Pero a las mujeres a quienes Nolan sí incluyó en el film no se les hizo mucha más justicia que a las científicas olvidadas. Los espectadores desprevenidos verán a Jean Tatlock apenas como la amante suicida del protagonista y la mujer por medio de quien se vinculó inicialmente al comunismo. Tatlock era una estudiante de Berkeley cuando conoció al entonces profesor Oppenheimer, y aunque la película la muestra discutiendo con él sus lecturas sobre Jung y Freud –”como si fuera un hobbie”, dice mi amiga–, falla al contar que poco después se graduó en la escuela de Medicina de Stanford como psiquiatra pediátrica y que su depresión clínica, según sus biógrafos, se debía en gran medida a que le gustaban las mujeres, algo que en su época era considerado patológico. Quizá también esa fue la razón por la que rechazó al menos dos veces las propuestas de casamiento de Oppy.
El peor lugar, sin embargo, se lo lleva el personaje de Emily Blunt, Kitty Oppenheimer, que sí se casó y tuvo hijos con el físico. Retratada como una mujer con carácter, credencial de comunista y tres matrimonios previos –uno de hecho con el activista Joe Dallet, muerto en combate en la Guerra Civil Española–, además de víctima de un alcoholismo agravado por el aislamiento y la maternidad en Los Álamos, su papel real fue bastante más allá de lavar y colgar sábanas a disgusto. Bióloga y botánica, trabajó en terapias experimentales para el tratamiento del cáncer y se puso al servicio del jefe del área de salud del Proyecto Manhattan para investigar los alcances de la radiación en las personas. Eso sí lo muestra la película: su lucha cotidiana contra sus problemas de salud mental no le impedía fortalecerse para defender al marido, aunque pareciera que ese hubiera sido su único rol de utilidad fuera de montar bien a caballo.

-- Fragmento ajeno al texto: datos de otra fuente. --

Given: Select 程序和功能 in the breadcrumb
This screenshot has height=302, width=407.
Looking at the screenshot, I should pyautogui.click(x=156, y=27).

Es cierto, la historia que cuenta Nolan es la del padre de la bomba y la de las complejidades de ese hombre ensimismado en la ciencia aunque capaz de revisar su moral casi con método empírico cada vez que las leyes de su hipótesis no se verificaban. Pero, ¿por qué entonces no dotar de complejidad también a los personajes femeninos? Si el director logra mostrar con espectacularidad de ciencia ficción cómo el hombre creó un arma que podía borrar a la humanidad del planeta, es bastante evidente que, incluso hoy, para borrar a las mujeres ni siquiera hace falta una bomba: basta con eliminarlas del relato o contarlas apenas como sujetos pasivos. Y, contra toda queja masculina –e incluso contra la perspectiva de cierto feminismo que insiste en pensar la opresión del patriarcado como una crueldad en la que no colaboramos–, eso no ocurría ni siquiera en 1945.